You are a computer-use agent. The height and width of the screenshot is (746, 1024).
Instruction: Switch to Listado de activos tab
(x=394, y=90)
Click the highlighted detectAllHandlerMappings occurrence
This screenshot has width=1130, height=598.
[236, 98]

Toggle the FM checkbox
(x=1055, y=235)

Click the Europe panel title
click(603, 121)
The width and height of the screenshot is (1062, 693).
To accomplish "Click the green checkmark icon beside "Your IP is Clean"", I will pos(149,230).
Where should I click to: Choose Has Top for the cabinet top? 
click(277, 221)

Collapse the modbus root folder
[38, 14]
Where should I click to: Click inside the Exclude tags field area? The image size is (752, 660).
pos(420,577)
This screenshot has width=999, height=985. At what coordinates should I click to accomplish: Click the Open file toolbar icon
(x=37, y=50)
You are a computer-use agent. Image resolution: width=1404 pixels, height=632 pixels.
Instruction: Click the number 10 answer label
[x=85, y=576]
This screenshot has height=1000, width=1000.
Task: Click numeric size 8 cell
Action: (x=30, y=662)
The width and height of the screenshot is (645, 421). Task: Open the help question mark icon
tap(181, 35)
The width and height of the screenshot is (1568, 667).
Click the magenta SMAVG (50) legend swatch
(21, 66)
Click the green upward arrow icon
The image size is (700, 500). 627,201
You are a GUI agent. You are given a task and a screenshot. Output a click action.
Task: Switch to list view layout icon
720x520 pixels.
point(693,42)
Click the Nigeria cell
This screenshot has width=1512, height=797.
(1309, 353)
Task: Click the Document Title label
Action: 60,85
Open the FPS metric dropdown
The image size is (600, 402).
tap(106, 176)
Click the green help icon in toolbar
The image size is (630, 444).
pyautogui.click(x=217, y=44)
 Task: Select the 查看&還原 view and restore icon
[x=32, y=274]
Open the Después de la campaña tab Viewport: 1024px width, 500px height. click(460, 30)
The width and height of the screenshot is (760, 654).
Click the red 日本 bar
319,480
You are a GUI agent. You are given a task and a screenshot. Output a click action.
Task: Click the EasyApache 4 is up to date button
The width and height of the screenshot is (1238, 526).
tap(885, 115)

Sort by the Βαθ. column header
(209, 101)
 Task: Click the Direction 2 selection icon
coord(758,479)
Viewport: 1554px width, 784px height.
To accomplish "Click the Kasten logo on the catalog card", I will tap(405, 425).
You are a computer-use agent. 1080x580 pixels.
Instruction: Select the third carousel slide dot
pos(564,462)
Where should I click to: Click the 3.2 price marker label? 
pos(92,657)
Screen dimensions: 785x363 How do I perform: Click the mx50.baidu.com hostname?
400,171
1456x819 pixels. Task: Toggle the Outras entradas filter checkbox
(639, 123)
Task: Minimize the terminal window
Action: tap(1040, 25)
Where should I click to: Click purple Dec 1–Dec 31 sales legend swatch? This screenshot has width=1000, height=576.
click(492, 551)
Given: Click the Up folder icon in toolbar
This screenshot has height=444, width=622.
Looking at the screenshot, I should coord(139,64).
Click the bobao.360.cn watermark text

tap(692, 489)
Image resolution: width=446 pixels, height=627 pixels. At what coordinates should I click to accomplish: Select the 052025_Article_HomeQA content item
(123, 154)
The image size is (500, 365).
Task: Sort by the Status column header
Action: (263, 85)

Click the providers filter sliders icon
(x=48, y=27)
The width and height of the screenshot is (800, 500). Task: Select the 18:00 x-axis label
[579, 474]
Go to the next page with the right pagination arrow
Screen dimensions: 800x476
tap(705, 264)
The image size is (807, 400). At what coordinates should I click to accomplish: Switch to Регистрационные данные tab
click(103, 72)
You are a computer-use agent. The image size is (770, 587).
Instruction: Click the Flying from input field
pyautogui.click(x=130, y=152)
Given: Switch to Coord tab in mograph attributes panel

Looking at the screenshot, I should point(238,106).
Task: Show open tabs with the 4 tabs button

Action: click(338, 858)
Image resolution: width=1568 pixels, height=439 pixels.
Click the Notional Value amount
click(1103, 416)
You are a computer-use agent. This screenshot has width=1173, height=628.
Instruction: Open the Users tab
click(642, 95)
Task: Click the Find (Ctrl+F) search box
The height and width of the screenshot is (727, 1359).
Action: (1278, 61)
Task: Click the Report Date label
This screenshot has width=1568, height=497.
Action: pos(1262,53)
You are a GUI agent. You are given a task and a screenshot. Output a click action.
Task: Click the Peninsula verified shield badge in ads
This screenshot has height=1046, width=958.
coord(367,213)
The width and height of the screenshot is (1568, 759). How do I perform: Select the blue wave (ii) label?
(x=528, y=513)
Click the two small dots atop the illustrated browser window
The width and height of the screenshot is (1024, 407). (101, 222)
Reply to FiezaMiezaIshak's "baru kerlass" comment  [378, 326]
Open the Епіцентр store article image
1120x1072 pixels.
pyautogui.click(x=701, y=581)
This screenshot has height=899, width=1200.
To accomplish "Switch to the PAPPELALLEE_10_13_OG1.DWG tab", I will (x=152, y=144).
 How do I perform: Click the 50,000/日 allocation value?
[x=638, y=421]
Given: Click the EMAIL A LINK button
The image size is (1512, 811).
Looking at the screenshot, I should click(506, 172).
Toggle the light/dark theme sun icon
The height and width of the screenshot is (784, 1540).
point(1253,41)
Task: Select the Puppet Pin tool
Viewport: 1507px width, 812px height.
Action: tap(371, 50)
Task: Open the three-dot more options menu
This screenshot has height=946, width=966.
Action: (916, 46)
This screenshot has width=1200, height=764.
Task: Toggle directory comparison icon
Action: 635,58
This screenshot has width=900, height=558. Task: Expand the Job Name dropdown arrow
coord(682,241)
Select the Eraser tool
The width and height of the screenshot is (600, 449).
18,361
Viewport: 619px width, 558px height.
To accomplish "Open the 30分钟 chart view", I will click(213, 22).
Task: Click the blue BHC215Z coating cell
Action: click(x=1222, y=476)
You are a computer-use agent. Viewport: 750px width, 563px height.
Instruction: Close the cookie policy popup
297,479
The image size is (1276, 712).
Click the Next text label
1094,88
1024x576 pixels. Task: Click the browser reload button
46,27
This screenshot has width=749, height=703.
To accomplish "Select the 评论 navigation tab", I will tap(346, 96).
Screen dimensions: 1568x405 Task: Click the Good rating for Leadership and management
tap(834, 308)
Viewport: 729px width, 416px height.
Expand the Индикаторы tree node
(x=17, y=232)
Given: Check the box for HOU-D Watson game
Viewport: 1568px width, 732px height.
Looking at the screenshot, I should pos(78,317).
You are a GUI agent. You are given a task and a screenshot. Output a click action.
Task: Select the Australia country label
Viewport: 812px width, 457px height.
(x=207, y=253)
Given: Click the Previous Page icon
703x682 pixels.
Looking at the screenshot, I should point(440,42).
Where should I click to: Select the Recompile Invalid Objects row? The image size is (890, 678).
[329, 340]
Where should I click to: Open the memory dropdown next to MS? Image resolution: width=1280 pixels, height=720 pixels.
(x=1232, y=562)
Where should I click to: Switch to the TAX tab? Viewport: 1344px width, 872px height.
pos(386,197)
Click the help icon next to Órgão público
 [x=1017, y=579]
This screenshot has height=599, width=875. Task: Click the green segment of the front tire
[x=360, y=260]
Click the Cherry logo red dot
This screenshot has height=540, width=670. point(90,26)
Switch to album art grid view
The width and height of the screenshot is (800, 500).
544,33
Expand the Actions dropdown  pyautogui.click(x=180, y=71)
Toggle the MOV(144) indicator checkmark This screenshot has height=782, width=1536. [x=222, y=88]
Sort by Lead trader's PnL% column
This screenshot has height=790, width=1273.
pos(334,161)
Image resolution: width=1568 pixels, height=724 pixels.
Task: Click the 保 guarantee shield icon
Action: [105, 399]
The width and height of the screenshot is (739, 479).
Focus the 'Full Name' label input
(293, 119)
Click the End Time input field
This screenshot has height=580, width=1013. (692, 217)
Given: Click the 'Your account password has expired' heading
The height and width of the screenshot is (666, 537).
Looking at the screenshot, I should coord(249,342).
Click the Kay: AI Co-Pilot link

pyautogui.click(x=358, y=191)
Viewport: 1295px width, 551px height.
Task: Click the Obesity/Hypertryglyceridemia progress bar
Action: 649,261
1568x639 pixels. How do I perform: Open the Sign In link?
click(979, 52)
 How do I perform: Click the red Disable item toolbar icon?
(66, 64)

:: How to complete this task ::
Would you retype exactly the lines above, from the line with "Click the bobao.360.cn watermark text" to the line with "Reply to FiezaMiezaIshak's", with both end lines kept and nothing more?

:: Problem solution ::
Click the bobao.360.cn watermark text

tap(692, 489)
Image resolution: width=446 pixels, height=627 pixels. At what coordinates should I click to accomplish: Select the 052025_Article_HomeQA content item
(123, 154)
The image size is (500, 365).
Task: Sort by the Status column header
Action: (263, 85)

Click the providers filter sliders icon
(x=48, y=27)
The width and height of the screenshot is (800, 500). Task: Select the 18:00 x-axis label
[579, 474]
Go to the next page with the right pagination arrow
Screen dimensions: 800x476
tap(705, 264)
The image size is (807, 400). At what coordinates should I click to accomplish: Switch to Регистрационные данные tab
click(103, 72)
You are a computer-use agent. The image size is (770, 587).
Instruction: Click the Flying from input field
pyautogui.click(x=130, y=152)
Given: Switch to Coord tab in mograph attributes panel

Looking at the screenshot, I should point(238,106).
Task: Show open tabs with the 4 tabs button

Action: click(338, 858)
Image resolution: width=1568 pixels, height=439 pixels.
Click the Notional Value amount
click(1103, 416)
You are a computer-use agent. This screenshot has width=1173, height=628.
Instruction: Open the Users tab
click(642, 95)
Task: Click the Find (Ctrl+F) search box
The height and width of the screenshot is (727, 1359).
Action: (1278, 61)
Task: Click the Report Date label
This screenshot has width=1568, height=497.
Action: pos(1262,53)
You are a GUI agent. You are given a task and a screenshot. Output a click action.
Task: Click the Peninsula verified shield badge in ads
This screenshot has height=1046, width=958.
coord(367,213)
The width and height of the screenshot is (1568, 759). How do I perform: Select the blue wave (ii) label?
(x=528, y=513)
Click the two small dots atop the illustrated browser window
The width and height of the screenshot is (1024, 407). (101, 222)
Reply to FiezaMiezaIshak's "baru kerlass" comment  [378, 326]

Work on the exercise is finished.